* Forecast to post profit of C$192 mln this year
* Should rise to C$360 mln in 2011, C$500 mln in 2014
VANCOUVER, Sept 13 (Reuters) - Canada’s airline industry is recovering slowly in 2010 from last year’s plunge in demand, but cost-conscious travelers are making it hard for the sector to raise prices and recuperate fully, according to a report released on Monday.
The sector, dominated by Air Canada ACb.TO and WestJet Airlines Ltd WJA.TO, is expected to post a pre-tax profit of C$192 million ($186 million) this year, the Conference Board of Canada said.
That is a sharp turnaround from a pre-tax loss of C$380 million last year, the industry’s first loss in five years, as the economic recession gutted travel demand worldwide.
“Passenger counts are up and airlines are enjoying a much-improved 2010, but the industry is still several years away from approaching its pre-recession profit levels,” Conference Board economist Maxim Armstrong said in a statement.
“Air travelers are willing to fly, but only if the price is right, so airlines have limited ability to increase fares even when costs such as fuel are on the rise,” he said.
Canadian industry profits are expected to reach about C$360 million in 2011, rising to C$500 million by 2014, the independent research organization said.
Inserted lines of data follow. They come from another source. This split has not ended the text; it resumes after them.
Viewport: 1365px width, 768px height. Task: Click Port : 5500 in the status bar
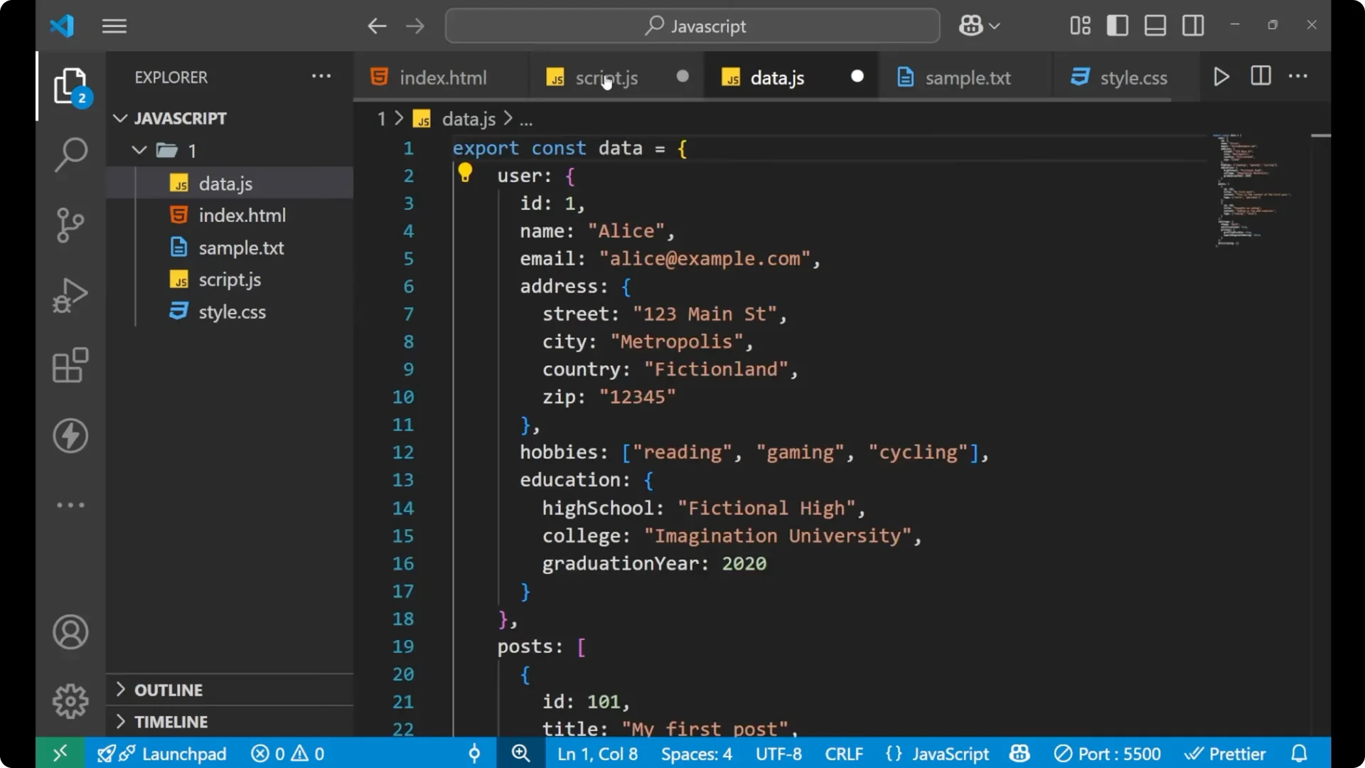(x=1107, y=754)
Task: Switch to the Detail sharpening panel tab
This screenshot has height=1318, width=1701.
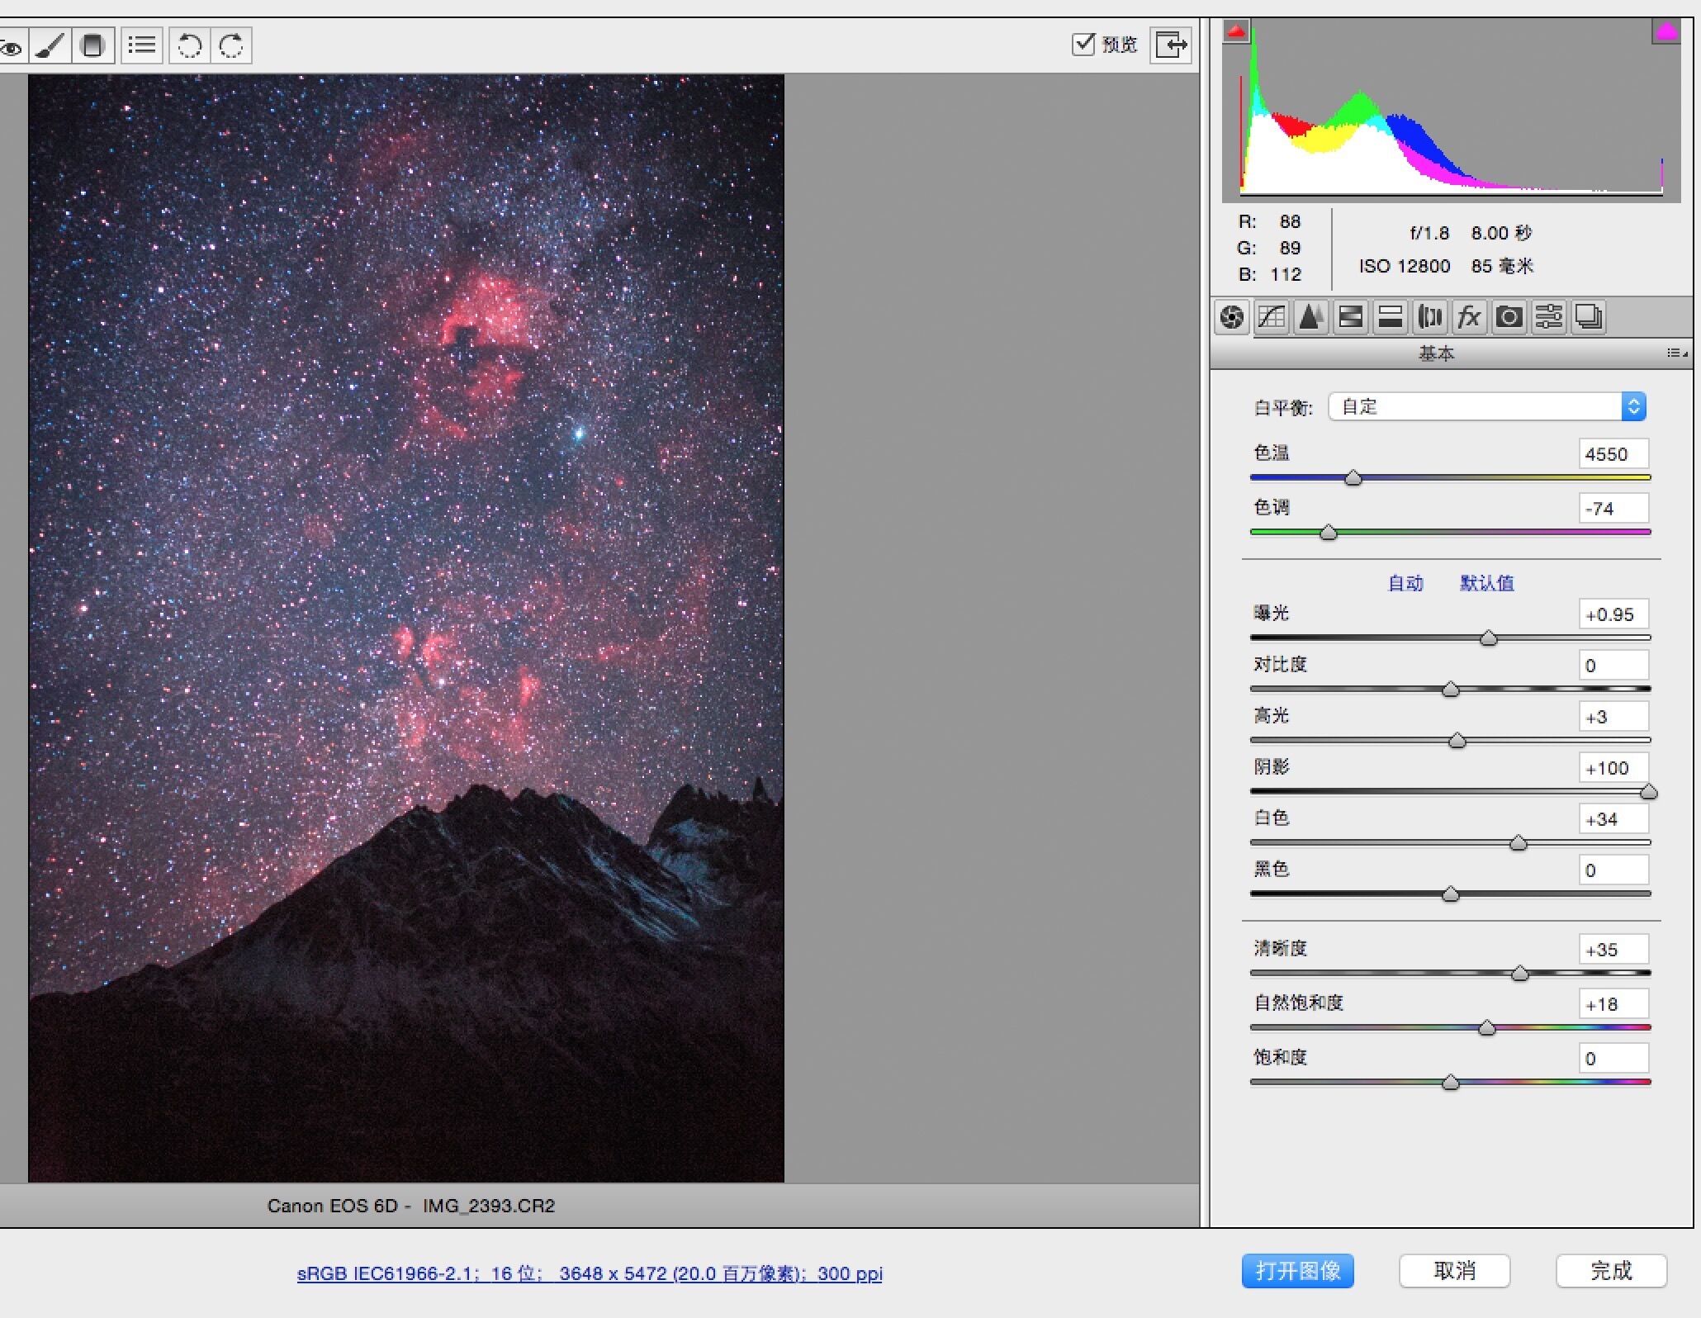Action: point(1310,317)
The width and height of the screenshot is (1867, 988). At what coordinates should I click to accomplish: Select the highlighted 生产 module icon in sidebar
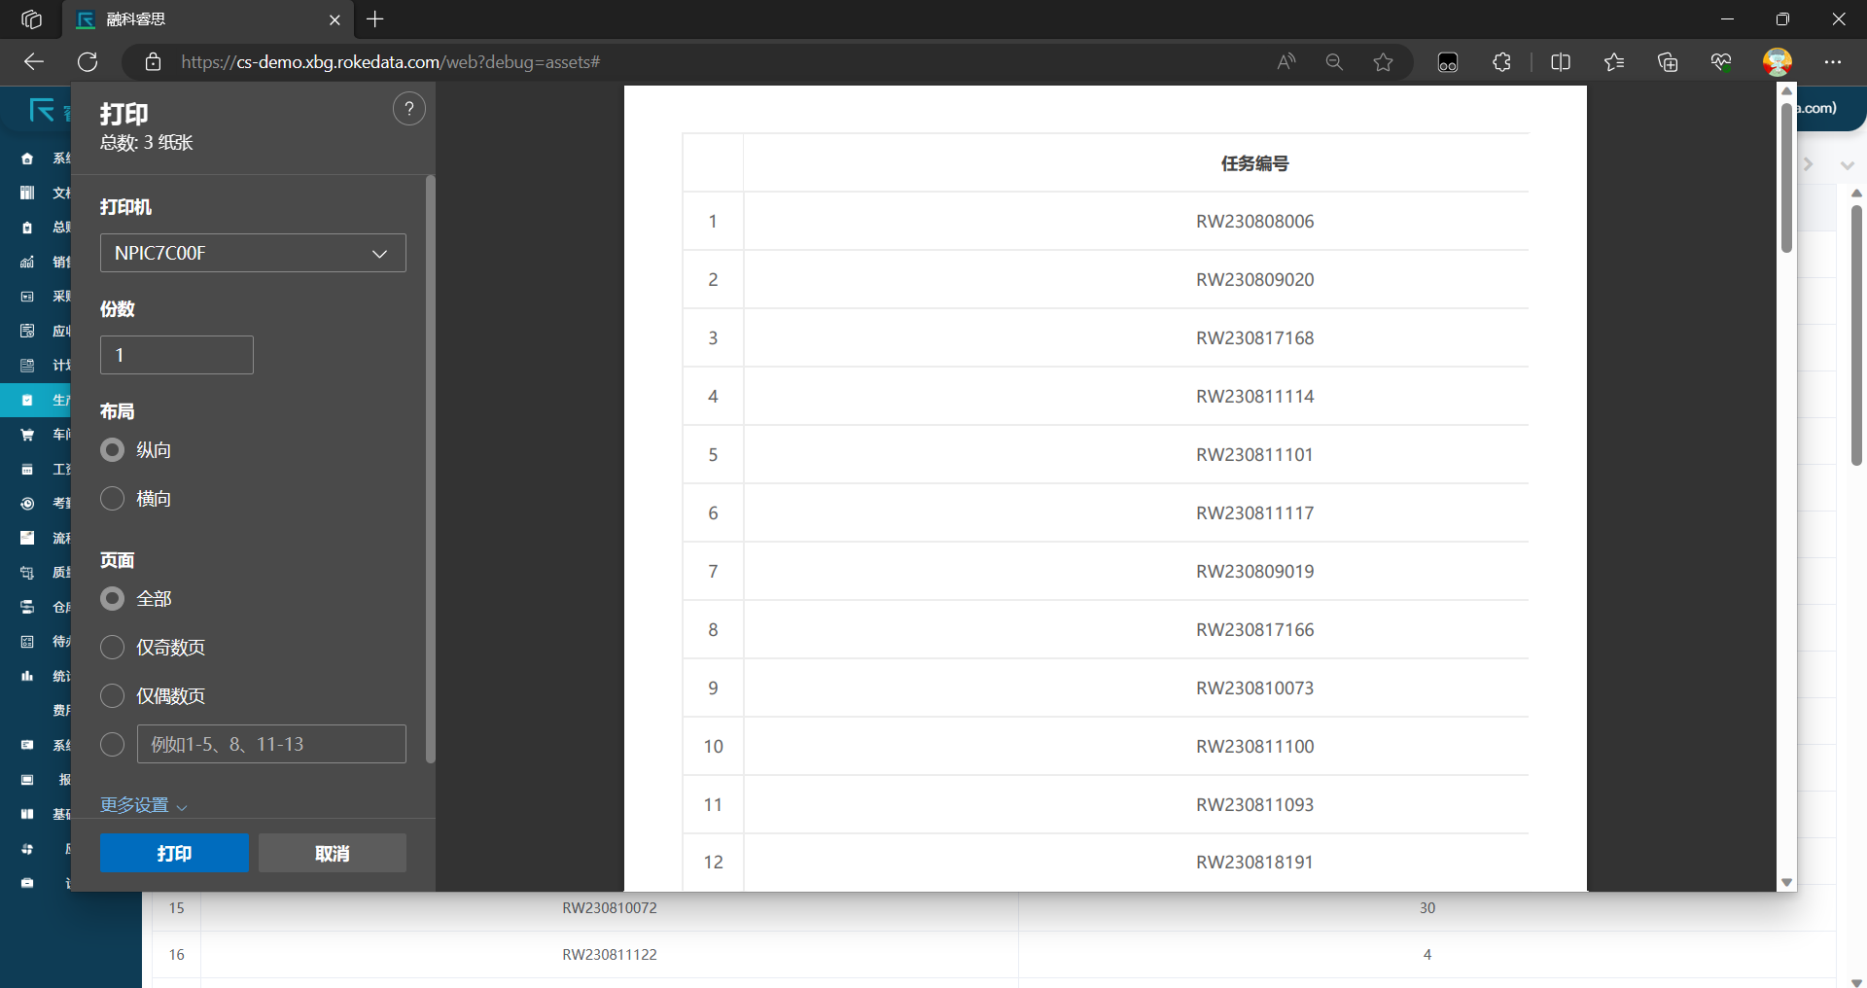26,400
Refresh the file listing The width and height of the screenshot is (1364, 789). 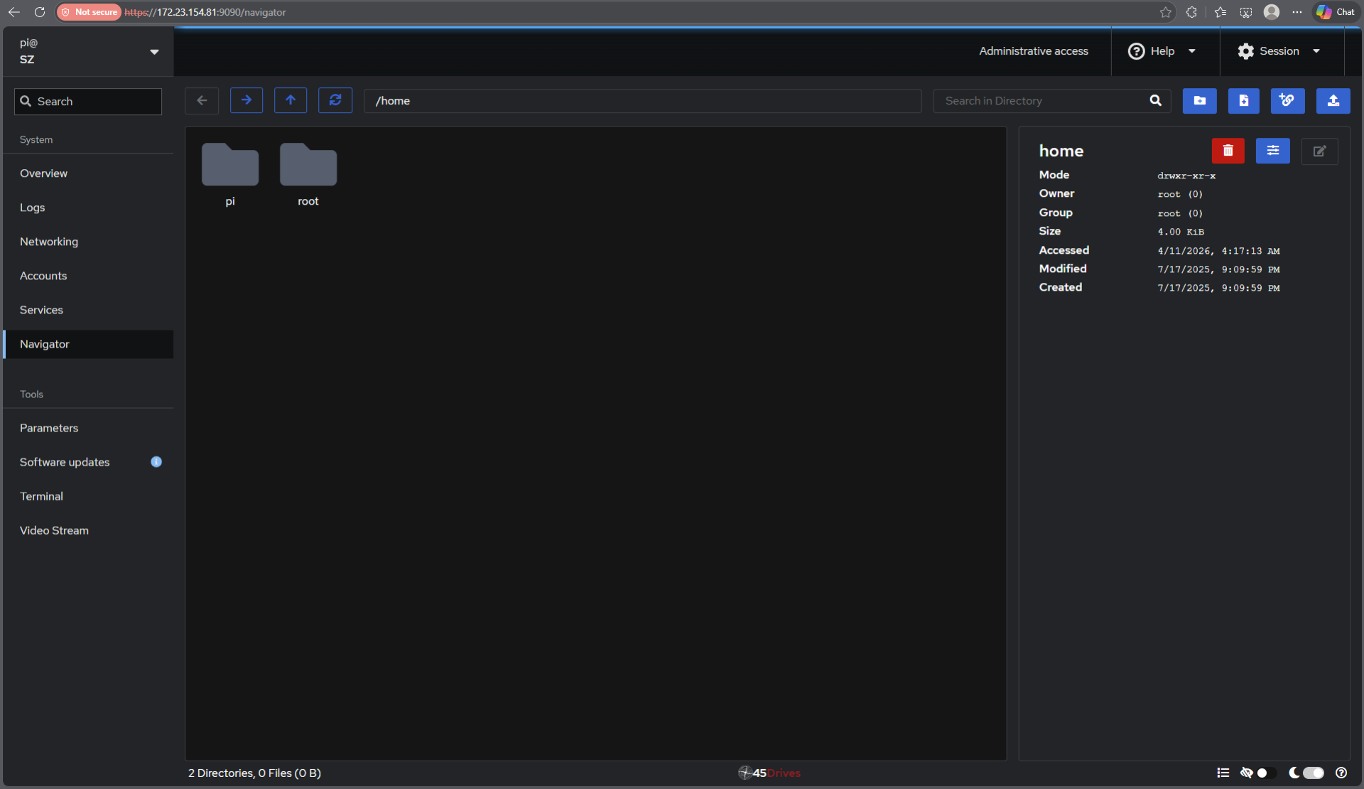click(x=335, y=100)
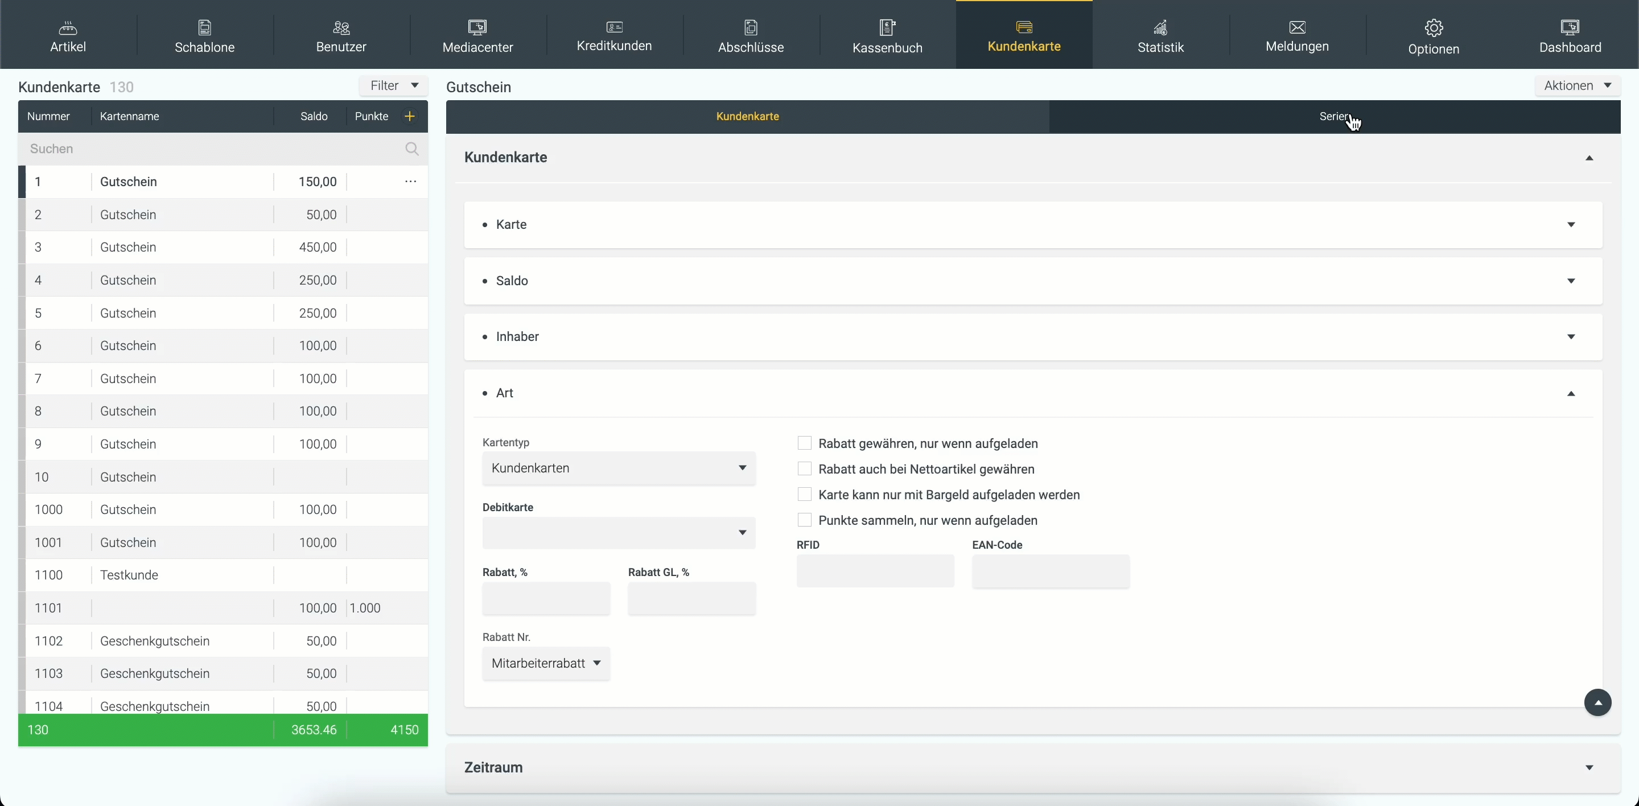1639x806 pixels.
Task: Open the Kassenbuch section icon
Action: coord(887,27)
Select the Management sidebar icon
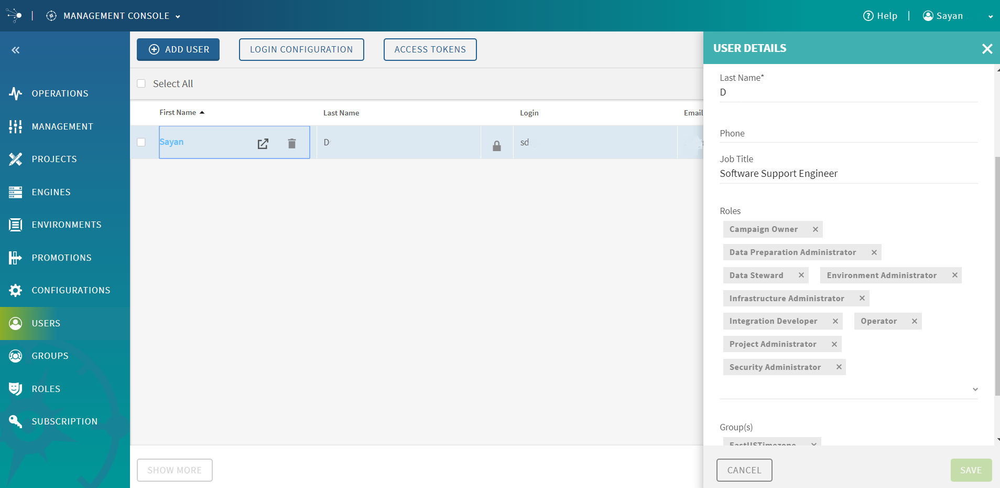Viewport: 1000px width, 488px height. pos(16,126)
“Airlines will have to wait until next year -- when the economy will be on more solid ground, and consumers and businesses are more confident in their financial situation -- to boost their prices,” Armstrong said.
Shares in No. 1 carrier Air Canada, which a year ago teetered on the verge of bankruptcy but is now on a stronger footing, are up nearly 90 percent so far this year.
Stock of low-cost rival WestJet, which was one of the few North American airlines to remain profitable through the recession, is largely unchanged since the start of the year.